Nothing Bad Ever Happens Here
Allen & Unwin, $32.99 pb, 256 pp
Joy is my discipline
The Tasmanian childhood recounted by Heather Rose sounds idyllic, to the point of being suspect, a too-perfect vision of wholesome family life. ‘We do not own a television. Books and games, music and friends, the radio and the outdoors are our entertainment,’ she writes. In this paradise of neighbourly trust, ‘no-one locks their doors. We are welcome in everyone’s houses.’ Rose remembers her mother as a domestic goddess: ‘Along with a career, four children and a husband, she bakes and cooks, sews, preserves, sings, embroiders, gardens, arranges flowers, decorates cakes, and makes kayaks and pottery’, while also contriving to be ‘slender, elegant’, and beautiful. At this point, you might wonder if the title – Nothing Bad Ever Happens Here – is not, as you first assumed, meant to be ironic. But how long can this flawless, nostalgic reverie be sustained?
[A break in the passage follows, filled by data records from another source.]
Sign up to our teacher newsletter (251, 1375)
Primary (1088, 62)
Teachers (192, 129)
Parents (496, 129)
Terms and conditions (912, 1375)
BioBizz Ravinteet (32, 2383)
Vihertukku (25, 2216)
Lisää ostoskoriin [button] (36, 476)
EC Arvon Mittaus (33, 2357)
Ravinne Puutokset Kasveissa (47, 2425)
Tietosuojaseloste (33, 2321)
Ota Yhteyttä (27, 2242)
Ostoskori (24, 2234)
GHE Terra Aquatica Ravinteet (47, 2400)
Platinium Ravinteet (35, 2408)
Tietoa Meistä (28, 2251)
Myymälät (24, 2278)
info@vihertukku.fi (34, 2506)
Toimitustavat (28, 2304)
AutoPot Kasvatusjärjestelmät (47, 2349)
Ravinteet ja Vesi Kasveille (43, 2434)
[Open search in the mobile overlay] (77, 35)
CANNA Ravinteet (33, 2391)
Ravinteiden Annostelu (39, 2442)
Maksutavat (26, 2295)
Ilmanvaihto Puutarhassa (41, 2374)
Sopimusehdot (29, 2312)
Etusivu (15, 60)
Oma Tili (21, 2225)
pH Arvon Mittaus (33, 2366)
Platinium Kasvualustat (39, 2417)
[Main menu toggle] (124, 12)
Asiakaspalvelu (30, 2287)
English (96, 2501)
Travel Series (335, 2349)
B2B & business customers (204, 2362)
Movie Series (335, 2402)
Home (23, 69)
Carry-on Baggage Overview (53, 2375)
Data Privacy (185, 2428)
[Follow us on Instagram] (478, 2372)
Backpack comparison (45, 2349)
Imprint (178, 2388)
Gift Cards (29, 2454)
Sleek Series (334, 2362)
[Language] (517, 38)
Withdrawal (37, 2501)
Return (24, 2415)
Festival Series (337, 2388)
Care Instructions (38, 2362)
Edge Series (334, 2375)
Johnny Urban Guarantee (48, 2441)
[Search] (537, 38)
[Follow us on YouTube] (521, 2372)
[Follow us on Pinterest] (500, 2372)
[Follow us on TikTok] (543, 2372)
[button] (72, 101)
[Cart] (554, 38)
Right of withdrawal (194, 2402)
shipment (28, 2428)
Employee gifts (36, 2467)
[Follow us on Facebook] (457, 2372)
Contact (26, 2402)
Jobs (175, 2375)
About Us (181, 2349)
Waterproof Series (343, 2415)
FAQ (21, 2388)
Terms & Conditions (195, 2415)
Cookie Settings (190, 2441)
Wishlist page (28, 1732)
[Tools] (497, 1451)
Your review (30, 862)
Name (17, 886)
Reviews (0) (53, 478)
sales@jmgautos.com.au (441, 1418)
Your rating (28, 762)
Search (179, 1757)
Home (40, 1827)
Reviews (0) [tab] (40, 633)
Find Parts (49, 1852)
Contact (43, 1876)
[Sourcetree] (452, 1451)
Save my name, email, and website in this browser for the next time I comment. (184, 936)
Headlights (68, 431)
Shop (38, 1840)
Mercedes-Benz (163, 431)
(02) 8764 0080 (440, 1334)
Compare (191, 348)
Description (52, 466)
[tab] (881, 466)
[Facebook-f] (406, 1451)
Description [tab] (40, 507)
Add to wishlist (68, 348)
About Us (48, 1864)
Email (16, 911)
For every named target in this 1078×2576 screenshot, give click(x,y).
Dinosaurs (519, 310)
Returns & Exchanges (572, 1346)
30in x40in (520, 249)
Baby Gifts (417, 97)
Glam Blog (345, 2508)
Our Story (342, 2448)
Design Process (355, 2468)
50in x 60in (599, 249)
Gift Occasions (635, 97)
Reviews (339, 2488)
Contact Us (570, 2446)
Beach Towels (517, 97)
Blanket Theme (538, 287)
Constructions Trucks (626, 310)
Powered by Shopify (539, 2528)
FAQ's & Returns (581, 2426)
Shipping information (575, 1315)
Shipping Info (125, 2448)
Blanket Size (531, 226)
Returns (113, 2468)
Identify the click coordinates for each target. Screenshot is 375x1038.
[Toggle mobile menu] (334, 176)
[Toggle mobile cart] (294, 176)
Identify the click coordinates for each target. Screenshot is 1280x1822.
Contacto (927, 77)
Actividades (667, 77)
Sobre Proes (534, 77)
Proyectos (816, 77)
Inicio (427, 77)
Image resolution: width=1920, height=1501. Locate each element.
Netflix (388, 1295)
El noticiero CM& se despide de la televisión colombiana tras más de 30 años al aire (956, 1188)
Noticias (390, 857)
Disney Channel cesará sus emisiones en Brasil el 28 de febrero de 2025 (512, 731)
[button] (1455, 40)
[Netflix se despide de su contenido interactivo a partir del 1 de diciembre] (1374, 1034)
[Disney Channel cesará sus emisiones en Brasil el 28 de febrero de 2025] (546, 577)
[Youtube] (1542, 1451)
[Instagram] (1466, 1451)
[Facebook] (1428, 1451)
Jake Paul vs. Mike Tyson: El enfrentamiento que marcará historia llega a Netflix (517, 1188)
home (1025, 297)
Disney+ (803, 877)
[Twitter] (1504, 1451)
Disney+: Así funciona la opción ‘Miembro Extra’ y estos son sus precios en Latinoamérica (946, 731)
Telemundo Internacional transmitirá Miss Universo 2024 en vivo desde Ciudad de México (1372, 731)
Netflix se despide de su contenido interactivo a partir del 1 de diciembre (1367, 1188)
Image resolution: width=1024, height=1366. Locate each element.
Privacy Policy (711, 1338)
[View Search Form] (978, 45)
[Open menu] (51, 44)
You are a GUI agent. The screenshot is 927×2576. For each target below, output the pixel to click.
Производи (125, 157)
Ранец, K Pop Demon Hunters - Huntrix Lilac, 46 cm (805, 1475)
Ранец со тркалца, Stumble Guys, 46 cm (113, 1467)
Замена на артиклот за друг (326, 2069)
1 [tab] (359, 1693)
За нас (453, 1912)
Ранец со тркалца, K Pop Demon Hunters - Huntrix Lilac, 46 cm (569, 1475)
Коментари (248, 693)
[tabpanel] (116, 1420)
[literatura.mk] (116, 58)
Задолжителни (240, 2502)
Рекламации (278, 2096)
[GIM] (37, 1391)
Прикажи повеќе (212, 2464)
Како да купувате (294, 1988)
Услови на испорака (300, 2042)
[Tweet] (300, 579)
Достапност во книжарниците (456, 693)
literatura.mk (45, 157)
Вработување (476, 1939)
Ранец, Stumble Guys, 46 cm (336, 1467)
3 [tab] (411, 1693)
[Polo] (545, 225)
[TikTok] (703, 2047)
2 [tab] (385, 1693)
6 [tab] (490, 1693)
The answer is, not very long. The inevitable ‘Bad Thing’ arrives when Rose’s older brother Byron drowns along with her grandfather in a boating accident near their holiday house at Saltwater River in south-east Tasmania. Byron is fifteen; Rose is twelve. This is the end of the idyllic family. It precipitates the breakdown of her parents’ marriage as well as an enduring, painful rift between Rose and her mother.
In her acclaimed novel The Museum of Modern Love (2018), Rose quotes the legendary acting teacher Stella Adler: ‘Life beats down and crushes the soul, and art reminds you that you have one.’ Byron’s death, this crushing blow delivered by fate, offers a key to the prevalence of loss and grief in Rose’s fiction.
Rose does write about her eventual discovery of art, but the book focuses heavily on the contours of her eccentric spiritual journey, first as a young woman still traumatised by loss, and later as a mother searching for meaning, apparently summoned by mystic forces beyond her conscious understanding.